Du verschlangst die Seiten, die Bücher, spürtest einen nahezu unstillbaren Hunger. Verzweifeltest manchmal an dem Bewusstsein, dass du nie, niemals würdest alles lesen können. Und dass dir niemand würde deine gestohlenen Jahre ersetzen können. Nichts konntest du aufholen. Du warst langsam geworden, wolltest es auch sein, aber du fühltest dich auch schwer von Begriff. Nichts vernetzte sich mühelos. Du verfolgtest die Nachrichten; nach Jahren des kanalisierten Informationsflusses warst du gierig danach. Du lerntest, aber du konntest nicht mithalten.
Irgendwann suchtest du das Gespräch und merktest, dass du dich hier auf einem Pflaster bewegtest, das du kanntest und beherrschtest. Auch wenn die Themen andere waren als früher. Du warst es gewohnt zuzuhören und Wesentliches herauszuhören. Du wurdest ein begehrter Gesprächspartner, warst ein gefragter Spiegel, ein guter Moderator, einer, der Ressourcen und Lösungen fand, wo keiner sie mehr vermutet hatte. Alle sahen etwas in dir. Keiner sah dich.
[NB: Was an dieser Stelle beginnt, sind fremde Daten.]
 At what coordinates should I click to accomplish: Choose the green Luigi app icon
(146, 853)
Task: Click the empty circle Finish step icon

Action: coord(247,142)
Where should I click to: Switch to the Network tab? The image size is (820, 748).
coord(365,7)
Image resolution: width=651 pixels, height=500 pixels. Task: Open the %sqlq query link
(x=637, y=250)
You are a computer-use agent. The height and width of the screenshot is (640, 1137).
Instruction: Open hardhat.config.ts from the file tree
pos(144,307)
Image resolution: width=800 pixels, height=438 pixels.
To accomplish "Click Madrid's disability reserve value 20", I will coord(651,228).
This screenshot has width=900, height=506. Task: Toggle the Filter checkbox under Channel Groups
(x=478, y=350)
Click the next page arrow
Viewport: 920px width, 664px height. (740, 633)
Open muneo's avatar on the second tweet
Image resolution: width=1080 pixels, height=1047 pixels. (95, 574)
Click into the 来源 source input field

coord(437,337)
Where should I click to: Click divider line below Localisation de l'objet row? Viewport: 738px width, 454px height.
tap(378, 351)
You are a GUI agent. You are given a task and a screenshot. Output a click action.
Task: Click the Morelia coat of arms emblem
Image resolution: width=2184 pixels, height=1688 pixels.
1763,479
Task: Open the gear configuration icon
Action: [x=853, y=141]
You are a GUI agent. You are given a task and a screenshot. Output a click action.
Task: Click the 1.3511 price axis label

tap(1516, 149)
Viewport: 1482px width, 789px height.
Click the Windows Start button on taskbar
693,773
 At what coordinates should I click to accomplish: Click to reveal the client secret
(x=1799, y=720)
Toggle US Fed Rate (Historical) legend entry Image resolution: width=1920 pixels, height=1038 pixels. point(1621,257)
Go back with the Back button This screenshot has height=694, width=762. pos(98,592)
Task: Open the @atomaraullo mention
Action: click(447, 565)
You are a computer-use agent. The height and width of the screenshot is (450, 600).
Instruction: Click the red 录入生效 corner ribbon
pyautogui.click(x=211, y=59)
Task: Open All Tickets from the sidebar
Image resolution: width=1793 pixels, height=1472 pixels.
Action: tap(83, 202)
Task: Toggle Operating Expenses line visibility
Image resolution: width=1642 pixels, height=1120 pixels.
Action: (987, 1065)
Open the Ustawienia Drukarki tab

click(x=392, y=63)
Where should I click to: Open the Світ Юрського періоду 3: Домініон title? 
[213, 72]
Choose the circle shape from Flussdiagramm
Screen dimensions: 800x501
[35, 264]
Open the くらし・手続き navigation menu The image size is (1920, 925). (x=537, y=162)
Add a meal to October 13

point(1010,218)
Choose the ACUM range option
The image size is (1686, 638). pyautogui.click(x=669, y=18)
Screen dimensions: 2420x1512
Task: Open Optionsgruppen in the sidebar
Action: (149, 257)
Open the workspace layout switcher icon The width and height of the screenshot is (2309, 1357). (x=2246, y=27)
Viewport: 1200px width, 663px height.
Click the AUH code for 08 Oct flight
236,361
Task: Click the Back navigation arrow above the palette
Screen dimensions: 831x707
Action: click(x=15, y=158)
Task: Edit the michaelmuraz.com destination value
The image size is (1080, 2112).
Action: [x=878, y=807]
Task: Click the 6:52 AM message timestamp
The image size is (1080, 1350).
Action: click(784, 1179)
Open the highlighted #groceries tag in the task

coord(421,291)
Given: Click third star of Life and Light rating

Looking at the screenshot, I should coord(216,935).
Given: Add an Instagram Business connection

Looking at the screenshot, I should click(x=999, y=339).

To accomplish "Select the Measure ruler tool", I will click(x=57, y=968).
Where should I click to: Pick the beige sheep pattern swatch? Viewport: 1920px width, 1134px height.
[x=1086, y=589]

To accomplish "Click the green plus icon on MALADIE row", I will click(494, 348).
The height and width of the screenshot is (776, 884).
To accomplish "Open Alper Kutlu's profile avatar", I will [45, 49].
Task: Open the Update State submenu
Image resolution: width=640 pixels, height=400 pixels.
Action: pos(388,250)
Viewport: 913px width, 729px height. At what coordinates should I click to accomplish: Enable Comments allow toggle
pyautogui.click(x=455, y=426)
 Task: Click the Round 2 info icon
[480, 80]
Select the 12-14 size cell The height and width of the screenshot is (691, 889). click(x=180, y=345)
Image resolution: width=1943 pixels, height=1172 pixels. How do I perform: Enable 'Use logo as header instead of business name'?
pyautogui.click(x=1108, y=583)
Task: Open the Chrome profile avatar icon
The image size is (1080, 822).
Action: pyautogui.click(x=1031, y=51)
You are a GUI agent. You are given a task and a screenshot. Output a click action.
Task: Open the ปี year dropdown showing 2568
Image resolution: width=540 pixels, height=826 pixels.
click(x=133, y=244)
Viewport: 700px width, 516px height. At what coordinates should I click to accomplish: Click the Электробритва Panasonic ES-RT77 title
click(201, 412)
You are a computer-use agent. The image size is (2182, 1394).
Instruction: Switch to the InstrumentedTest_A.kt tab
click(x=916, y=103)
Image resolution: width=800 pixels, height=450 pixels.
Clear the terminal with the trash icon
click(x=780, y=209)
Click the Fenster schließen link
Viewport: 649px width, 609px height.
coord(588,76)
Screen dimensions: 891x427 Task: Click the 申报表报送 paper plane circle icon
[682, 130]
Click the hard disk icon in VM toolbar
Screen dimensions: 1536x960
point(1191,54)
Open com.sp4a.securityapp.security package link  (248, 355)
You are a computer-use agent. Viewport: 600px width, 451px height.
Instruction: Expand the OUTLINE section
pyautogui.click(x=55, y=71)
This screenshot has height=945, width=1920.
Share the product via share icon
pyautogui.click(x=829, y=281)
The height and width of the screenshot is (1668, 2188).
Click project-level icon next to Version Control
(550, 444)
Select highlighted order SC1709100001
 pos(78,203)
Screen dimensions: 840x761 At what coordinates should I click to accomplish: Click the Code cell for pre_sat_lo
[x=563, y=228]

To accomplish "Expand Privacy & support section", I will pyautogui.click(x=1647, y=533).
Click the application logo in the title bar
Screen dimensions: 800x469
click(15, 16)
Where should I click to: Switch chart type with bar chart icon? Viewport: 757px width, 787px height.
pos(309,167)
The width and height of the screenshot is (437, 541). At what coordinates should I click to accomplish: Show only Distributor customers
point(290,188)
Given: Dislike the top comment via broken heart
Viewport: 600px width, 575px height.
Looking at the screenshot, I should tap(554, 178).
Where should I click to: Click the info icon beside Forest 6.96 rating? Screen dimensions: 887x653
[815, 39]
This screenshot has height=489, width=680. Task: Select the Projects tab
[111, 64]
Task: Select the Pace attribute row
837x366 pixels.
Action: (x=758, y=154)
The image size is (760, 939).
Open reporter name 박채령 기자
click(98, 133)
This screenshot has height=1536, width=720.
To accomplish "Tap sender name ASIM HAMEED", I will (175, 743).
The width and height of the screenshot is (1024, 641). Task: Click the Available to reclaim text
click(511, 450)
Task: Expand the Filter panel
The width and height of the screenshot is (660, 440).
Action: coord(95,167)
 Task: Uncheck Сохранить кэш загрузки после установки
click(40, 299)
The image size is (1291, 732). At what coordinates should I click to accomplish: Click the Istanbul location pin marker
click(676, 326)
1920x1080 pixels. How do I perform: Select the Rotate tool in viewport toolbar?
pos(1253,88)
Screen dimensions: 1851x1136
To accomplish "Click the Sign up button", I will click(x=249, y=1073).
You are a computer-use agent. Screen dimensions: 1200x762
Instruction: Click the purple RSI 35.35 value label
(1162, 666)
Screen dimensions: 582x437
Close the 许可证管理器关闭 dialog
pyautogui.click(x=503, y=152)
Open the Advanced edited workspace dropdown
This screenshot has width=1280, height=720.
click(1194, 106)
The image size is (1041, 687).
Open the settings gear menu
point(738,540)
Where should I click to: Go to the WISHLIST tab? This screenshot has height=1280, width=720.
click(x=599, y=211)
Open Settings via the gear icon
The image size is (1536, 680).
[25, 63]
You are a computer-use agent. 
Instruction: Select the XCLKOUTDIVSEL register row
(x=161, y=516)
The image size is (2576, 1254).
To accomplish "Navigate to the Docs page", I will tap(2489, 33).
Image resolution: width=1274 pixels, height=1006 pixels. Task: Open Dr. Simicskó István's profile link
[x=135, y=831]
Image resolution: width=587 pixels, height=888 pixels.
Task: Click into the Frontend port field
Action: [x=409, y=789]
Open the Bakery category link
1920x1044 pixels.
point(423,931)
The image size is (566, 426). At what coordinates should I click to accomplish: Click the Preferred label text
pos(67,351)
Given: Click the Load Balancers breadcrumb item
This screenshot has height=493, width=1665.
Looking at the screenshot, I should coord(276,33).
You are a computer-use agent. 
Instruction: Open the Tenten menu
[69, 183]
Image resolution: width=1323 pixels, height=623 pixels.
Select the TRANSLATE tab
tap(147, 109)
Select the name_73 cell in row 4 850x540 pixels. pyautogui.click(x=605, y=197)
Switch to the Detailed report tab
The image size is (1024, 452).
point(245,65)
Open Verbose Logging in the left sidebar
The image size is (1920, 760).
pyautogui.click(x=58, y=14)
Du zeigtest dich auch nicht.
Du fühltest dich zunehmend wieder eingesperrt. In dir selbst, in beklemmender Enge. Warst innerlich zugestellt mit all den verpassten Möglichkeiten, den nie gemachten Erfahrungen, dem ungestillten Wissensdurst. Du wolltest lernen, lernen, lernen und krepiertest fast an der Scham über diese klaffende Lücke in dir. Du wagtest dich dennoch hinaus. Zu zögerlichen Gratwanderungen. Zu waghalsigen Seiltänzen. Und überhaupt zu Tänzen.
Du entdecktest ein neues Parkett für dich. Deine Ohren öffneten sich der Musik, du verstandest Klänge und Rhythmen unmittelbar. Sie schickten Wellen durch deinen Körper, belebten deinen Puls. Aus Klang wurde Echo wurde Bewegung. Du tanztest deinen Tanz, dein Leben. Tanztest den Schmerz, den Schrei, die Freude, das Lachen aus vollem Hals, ja, schließlich auch das. Und lerntest einen kennen, der tanzte wie du. Ganz aus sich.
Du lerntest einen kennen, der tanzte wie du, und der erkannte, was dein Tanz bedeutete. Er nahm dich in den Arm, so fest, dass dir der Atem stockte. Du spürtest die Welle des Schmerzes, die durch seinen Körper lief und die er dir abgenommen hatte. Du spürtest, dass ein Austausch stattfand, ein Gleichklang, ein tiefes Verstehen. Du hattest erstmals seit langer Zeit das Empfinden, du könntest dich neu einlassen. Auf einen Wunsch, ein Gefühl, einen Menschen.
Und du hattest Angst. Du wolltest und wolltest nicht. Du machtest einen Schritt vor und zwei zurück. Du sprudeltest über und verkrochst dich in ein Loch. Du lachtest und weintest und schriest. Du wolltest so sehr. Du hattest solche Angst. Du wolltest so sehr ...
Glaubtest schließlich, du hättest eine neue Möglichkeit entdeckt: dich ganz unverbindlich auf eine verlässliche Verbindung einzulassen. Die dann sogar Jahre hielt. Bis der eine mehr Sicherheit wollte und du mehr Freiheit. Bis ihr gemeinsam die Konsequenz zogt aus euren entgegengesetzten Unfähigkeiten.
Du standest am Anfang. Aber nicht neugeboren. Nicht jung und mit dem Leben vor dir. Du standest am Anfang mit einem Rest Zeit, von dem du nicht wusstest, wie lange er reichen würde, ob er genügen würde. Du wolltest dich in Geduld üben, aber nichts versäumen. Du wolltest langsam gehen, zwischendurch stehen bleiben, um zu schauen. Wolltest dennoch irgendwann irgendwo ankommen.
Du spürtest, dass all das dein Leben ausmachte: Deine Angst, dein Sehnen, deine Trauer, dein Schutzbedürfnis, dein Freiheitsdrang, dein Mangel, deine Vorläufigkeit, dein Wissensdurst, dein Scheitern … und dass du ein Recht auf all das hattest.
Irgendwann fingst du an gegen den Schmerz zu schreiben.